Он рассказывал так, словно Тишина в самом деле существует. Семела радовалась такому разговору. Ей нравилось думать, что Тишина существует. Существует мир, в котором нет ничего, что здесь. Совсем другой, как в книжках. Настолько ей это соображение нравилось, что все песенки и истории, выдуманные мамой Влада, она требовала непременно запоминать и рассказывать, да так, чтобы не пропустить ни одного слова. Вот и в этот раз девочка нахмурилась, как бы предполагая, что просьба настолько очевидна, что ее не следовало бы и вслух произносить.

– Белолицая луна,

Мне мила ты и верна;

Светоносная луна,

Ты одна мне отдана.


Верю мудрой Тишине,

Правда ей и сила мне.

А дальше я не запомнил. Я у мамы спрошу и обязательно тебе запишу в тетрадке.

– Обязательно запиши, – из-под схмуренных бровок мелькнула улыбка. Семелу всегда выдавали смешные ямочки на щеках.
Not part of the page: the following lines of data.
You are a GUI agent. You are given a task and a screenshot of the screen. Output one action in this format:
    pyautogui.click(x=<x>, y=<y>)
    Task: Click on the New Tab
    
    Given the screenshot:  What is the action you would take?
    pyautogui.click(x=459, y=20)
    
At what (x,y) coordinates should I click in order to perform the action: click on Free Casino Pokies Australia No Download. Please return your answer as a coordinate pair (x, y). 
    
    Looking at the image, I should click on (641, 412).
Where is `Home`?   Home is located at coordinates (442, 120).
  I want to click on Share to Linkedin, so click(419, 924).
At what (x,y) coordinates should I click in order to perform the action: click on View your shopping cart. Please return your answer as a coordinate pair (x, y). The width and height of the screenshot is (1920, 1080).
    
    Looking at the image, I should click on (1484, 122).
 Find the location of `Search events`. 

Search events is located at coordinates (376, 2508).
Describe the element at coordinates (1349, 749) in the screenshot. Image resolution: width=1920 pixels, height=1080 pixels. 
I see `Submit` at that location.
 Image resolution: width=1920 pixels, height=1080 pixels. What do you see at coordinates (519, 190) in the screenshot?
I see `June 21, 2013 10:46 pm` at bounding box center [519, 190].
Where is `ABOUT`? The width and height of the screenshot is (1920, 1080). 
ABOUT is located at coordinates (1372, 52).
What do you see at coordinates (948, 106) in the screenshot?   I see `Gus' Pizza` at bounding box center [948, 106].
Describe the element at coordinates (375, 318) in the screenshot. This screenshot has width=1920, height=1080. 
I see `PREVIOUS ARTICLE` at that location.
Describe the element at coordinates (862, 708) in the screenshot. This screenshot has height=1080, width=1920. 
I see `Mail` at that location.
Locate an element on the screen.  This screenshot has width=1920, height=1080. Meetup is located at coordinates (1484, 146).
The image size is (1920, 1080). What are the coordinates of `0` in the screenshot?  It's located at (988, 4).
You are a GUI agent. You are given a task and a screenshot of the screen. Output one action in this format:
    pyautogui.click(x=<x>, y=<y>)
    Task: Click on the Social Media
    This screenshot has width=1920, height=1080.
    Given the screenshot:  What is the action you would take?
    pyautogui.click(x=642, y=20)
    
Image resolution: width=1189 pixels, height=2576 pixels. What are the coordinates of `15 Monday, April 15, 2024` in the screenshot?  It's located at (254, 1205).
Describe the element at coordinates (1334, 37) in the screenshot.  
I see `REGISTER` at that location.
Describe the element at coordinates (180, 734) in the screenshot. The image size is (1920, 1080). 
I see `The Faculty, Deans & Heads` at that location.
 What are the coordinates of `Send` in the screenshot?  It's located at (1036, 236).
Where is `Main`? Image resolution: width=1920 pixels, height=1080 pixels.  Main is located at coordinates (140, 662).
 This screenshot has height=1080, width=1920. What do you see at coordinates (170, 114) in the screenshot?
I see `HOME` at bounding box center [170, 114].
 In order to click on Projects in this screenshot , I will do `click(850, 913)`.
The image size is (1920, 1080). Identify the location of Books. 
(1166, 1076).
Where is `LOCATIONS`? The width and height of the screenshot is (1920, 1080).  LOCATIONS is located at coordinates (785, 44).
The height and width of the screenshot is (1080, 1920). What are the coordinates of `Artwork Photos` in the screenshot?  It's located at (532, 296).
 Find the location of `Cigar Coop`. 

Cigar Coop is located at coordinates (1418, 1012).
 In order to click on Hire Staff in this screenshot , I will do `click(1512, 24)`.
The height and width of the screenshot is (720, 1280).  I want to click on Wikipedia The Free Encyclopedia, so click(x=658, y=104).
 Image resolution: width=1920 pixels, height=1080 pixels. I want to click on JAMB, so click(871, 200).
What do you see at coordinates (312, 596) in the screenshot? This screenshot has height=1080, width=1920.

Вспомнив о песенке, Влад так увлекся ею, что совсем забыл спросить Семелу о доме. Ночью он слышал стук и крики и ужасно разволновался о ней. Впрочем, Семела улыбалась и совсем не подавала виду о произошедшем.

В детстве ей никогда не рассказывали сказки, поэтому она с жадностью слушала Влада. Больше всего на свете Семела любила интересные сказки. Книг дома не осталось, поэтому знала она только сказки лесные, местные – и, ни разу не видавши Тишину, обожала ее всею душой. В Тишине каждый другому брат, а в реальном мире все будто бы друг другу чужие. И даже когда слышат скандалы из окна бедной избы, никто не приходит на помощь. Знают ведь, как там живут – и все равно никто не хочет помочь хотя бы маленькой девочке.

Здесь никто не признает волшебства, никто не подчиняется ему. Вера у народа одна – в партию. Остальная воспрещена. И даже если настоящая вера где-то есть, то прячется. А там, в сказке – там все верят в волшебство, не задумываются, есть оно или нет – там живут с волшебством.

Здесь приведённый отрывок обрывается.